La storia economica della Russia dal 1991 ad oggi dimostra chiaramente come il successo del capitalismo si poggi su quella che potremmo definire “ecologia morale”. Trascurando però questa relazione fondamentale tra etica ed economia, molti consulenti occidentali volarono in Russia con le loro ventiquattrore in mano, piene di consigli dettagliati sulle tecniche economiche da impiegare. Non prestarono la minima attenzione alle precondizioni morali e culturali necessarie ad un’economia di successo, come il rispetto per la legge e lo sviluppo di consuetudini etiche elementari. Sul piano strategico, sottovalutarono la perdita immensa di capitale umano che si era avuta nel regime precedente, che per più di settant’anni aveva ingaggiato una guerra senza quartiere all’etica borghese.

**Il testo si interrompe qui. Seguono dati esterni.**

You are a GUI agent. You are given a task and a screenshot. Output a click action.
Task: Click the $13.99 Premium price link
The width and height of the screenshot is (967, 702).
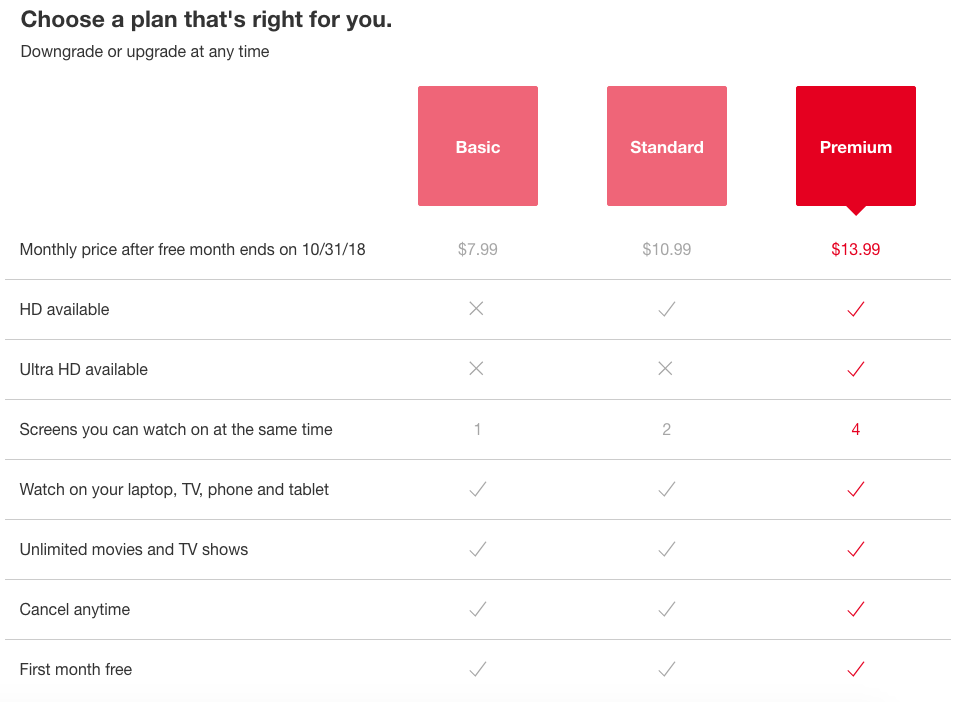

Questo tipo di fondamentali etico-culturali non possono essere trascurati senza soffocare nella culla sia il capitalismo che la democrazia. Questa osservazione può forse essere formalizzata in un principio quasi ovvio: una infrastruttura moralculturale è essenziale in un sistema economico. A giudicare dall’ampia evidenza empirica che ci viene offerta da quello che accade in giro per il mondo, credo che tutti possano essere d’accordo nell’indicare il governo della legge come uno dei requisiti di una economia sana e in salute. Ma cosa significa concretamente “il governo della legge”? Hayek ha dato una descrizione di quello che dovrebbe essere: “Il governo della legge significa che il governo in tutte le sue azioni è limitato da regole fisse e annunciate preventivamente - regole che rendono possibile prevedere con certezza come l’autorità userà i suoi poteri di coercizione in date circostanze e pianificare i propri affari individuali sulla base di questa conoscenza”. Ma c’è qualcosa di più profondo di regole stabilite da entità politiche. Nel nostro tempo, abbiamo visto regole orribili - regole assassine - prodotte da organi politici nazisti, sovietici e cambogiani. Come i filosofi ateniesi e poi quelli del Medioevo hanno a lungo sostenuto mettendo in comparazione regimi diversi, c’è, nelle parole di John Finnis, “la questione ulteriore di fare quel che si può perché lo stato sia governato dalla ragione”. Questo deve avvenire attraverso la legge che è il frutto della ragione (e non attraverso uomini che agiscano secondo arbitrio e seguendo le loro passioni). In questo senso, “il governo della legge” è ragione messa in atto. Ma in che modo? E cosa è la ragione?

L’ARCIPELAGO SENZALEGGE

Immaginiamo un arcipelago che non ha mai conosciuto, o conosciuto solo a malapena, il governo della legge. Quello che le persone conoscono sono invece “comandi”. I comandi sono inevitabili in ogni gruppo sociale, da uno piccolo come la famiglia a uno grande come la nazione, perché nella vita associativa devono essere prese decisioni cruciali e immediate. Finché metodi decisionali più sofisticati ed efficienti non sono stati elaborati, è probabile che prevalgano i comandi di una singola persona. Possiamo chiamare questo arcipelago “Senzalegge”. Questo territorio è stato dominato per secoli da dittatori, uomini forti che governano mediante il capriccio, la volontà e la frusta. I caudilli ottengono quello che desiderano con un comando. Naturalmente, anche l’Arcipelago Senzalegge non può essere guidato unicamente da ordini. Perfino l’esecuzione di una mera volontà dei dittatori richiede per la sua corretta e regolare applicazione un insieme di regole. Ma sull’Arcipelago Senzalegge anche queste regole sono basate su un singolo, perché in passato sono spesso cambiate a seconda di chi deteneva il potere o anche di tanto in tanto sotto lo stesso dittatore. La loro fonte non è la ragione, o qualche vincolante motivazione che tutti riconoscono e fondata su basi oggettive, ma la volontà.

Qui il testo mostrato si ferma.